16 avr. 2012

Blood for Dracula


Réalisé en 1974 par Paul Morrissey. Produit par Andy Warhol.
Avec Udo Kier, Joe Dallesandro, Stefania Casini, Vittorio DeSica, Roman Polanski...

*
***
*
Physiquement affaiblit, le comte Dracula quitte sa Transylvanie natale pour l'Italie. Il espère y trouver un élixir qui se fait rare : le sang d'une jeune femme vierge, pour retrouver sa force. Accueillit dans une noble famille, il fait la connaissance de 4 jeunes filles... dont aucune ne semble avoir conservé son innocence.

***

"Reflet putride de vanité", nous dit Dracula, dans le roman de Bram Stoker, à propos du miroir, ce miroir devant lequel se maquille le personnage interprété par Udo Kier dans Blood for Dracula. Ce miroir qui dès le début cesse d'être l'instrument servile et nous montre l'absence de reflet d'un personnage en détresse, d'un personnage sans visage qui se dessine des sourcils là où il n'y en a pas et rosi des joues trop pâles.

Durant toute la séquence d'introduction, bercée par la musique de Claudio Gizzi, Udo Kier applique du rose sur ses joues, du noir sur ses cheveux. La longue séquence s'achève avec un mouvement de caméra vers le miroir dans lequel le vampire ne se reflète finalement pas. Nous venons d'assister à la présentation d'un Dracula souffrant de sa nature, d'un immortel qui a perdu les couleurs de l'humaine condition, obligé de rougir ses lèvres exsangues comme un acteur de quatre sous. La révélation finale de l'absence de reflet accentuerai la détresse du personnage qui n'a en plus qu'une vague idée de son apparence physique, voire, qui n'a qu'une vague existence matérielle.



On peut y voir aussi une métaphore de l'acteur qui se prépare avant d'entrer en scène, et qui au moment de quitter sa loge serait déjà dans son personnage, ainsi Udo Kier qui incarne Dracula en possède déjà les particularités, comme possédé par son rôle, il convoque le surnaturel de sa condition avant même que le film commence.

§

● SÉRIE D'EXERCICES:
1) Condensez sous forme de liste le paragraphe de l'article sur Blood for Dracula qui commence par « Durant toute la séquence d'introduction », en conservant ses faits essentiels.
2) Reproduisez sans la moindre modification le passage de l'article qui s'ouvre sur les mots contenant « 16 avr. 2012 » et se clôt sur « DeSica, Roman Polanski... ».
Les entrées constituent un matériau distinct de l'article.

§

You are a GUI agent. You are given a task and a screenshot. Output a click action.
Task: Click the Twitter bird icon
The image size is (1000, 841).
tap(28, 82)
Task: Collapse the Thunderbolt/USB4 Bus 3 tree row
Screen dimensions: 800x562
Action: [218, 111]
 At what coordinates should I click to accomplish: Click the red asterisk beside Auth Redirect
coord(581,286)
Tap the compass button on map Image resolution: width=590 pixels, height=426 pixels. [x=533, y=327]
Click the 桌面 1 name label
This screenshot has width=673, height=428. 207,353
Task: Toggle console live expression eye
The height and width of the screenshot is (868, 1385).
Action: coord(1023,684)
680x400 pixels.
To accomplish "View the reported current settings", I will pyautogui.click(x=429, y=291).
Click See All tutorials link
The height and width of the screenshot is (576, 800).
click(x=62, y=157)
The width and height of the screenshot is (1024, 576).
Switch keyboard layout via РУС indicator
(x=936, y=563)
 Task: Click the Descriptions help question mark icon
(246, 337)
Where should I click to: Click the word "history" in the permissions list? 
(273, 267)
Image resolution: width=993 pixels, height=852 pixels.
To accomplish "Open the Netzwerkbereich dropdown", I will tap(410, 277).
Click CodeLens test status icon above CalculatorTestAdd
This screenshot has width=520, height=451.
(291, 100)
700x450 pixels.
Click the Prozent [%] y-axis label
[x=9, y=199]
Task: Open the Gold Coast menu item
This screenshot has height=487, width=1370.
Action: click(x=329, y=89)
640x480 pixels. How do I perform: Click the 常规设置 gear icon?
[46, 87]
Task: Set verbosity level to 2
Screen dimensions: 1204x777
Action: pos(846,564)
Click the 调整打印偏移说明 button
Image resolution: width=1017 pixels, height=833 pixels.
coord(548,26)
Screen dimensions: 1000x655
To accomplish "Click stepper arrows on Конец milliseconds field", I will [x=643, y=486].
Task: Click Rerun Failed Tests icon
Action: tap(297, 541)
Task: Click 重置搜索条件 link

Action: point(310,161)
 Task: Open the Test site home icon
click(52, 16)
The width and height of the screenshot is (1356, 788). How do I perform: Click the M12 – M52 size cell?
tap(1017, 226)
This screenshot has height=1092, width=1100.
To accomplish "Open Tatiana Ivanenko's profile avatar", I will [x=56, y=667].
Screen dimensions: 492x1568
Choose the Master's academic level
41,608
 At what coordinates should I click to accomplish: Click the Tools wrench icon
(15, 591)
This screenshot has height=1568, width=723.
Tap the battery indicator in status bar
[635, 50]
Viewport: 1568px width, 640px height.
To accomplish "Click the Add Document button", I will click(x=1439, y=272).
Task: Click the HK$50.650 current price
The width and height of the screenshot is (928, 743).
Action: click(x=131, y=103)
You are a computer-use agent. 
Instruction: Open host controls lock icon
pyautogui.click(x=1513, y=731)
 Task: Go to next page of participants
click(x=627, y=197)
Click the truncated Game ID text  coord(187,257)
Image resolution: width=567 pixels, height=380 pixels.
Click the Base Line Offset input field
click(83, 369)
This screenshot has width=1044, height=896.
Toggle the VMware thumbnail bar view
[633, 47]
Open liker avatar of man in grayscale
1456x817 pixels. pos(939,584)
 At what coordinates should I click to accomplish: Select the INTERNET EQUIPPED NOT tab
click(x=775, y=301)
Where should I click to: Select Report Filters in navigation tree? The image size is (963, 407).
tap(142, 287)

§

● RÉSULTATS FINAUX:
1)
- Pendant la séquence d'introduction, accompagnée par la musique de Claudio Gizzi, Udo Kier se met du rose sur les joues et du noir sur les cheveux.
- La séquence se termine par un mouvement de caméra vers le miroir, dans lequel le vampire ne se reflète pas.
- Elle présente un Dracula qui souffre de sa nature, un immortel ayant perdu les couleurs de la condition humaine, contraint de rougir ses lèvres exsangues comme un acteur de quatre sous.
- L'absence de reflet, révélée à la fin, renforcerait la détresse du personnage, qui n'a qu'une vague idée de son apparence physique, voire qu'une vague existence matérielle.

2)
16 avr. 2012

Blood for Dracula


Réalisé en 1974 par Paul Morrissey. Produit par Andy Warhol.
Avec Udo Kier, Joe Dallesandro, Stefania Casini, Vittorio DeSica, Roman Polanski...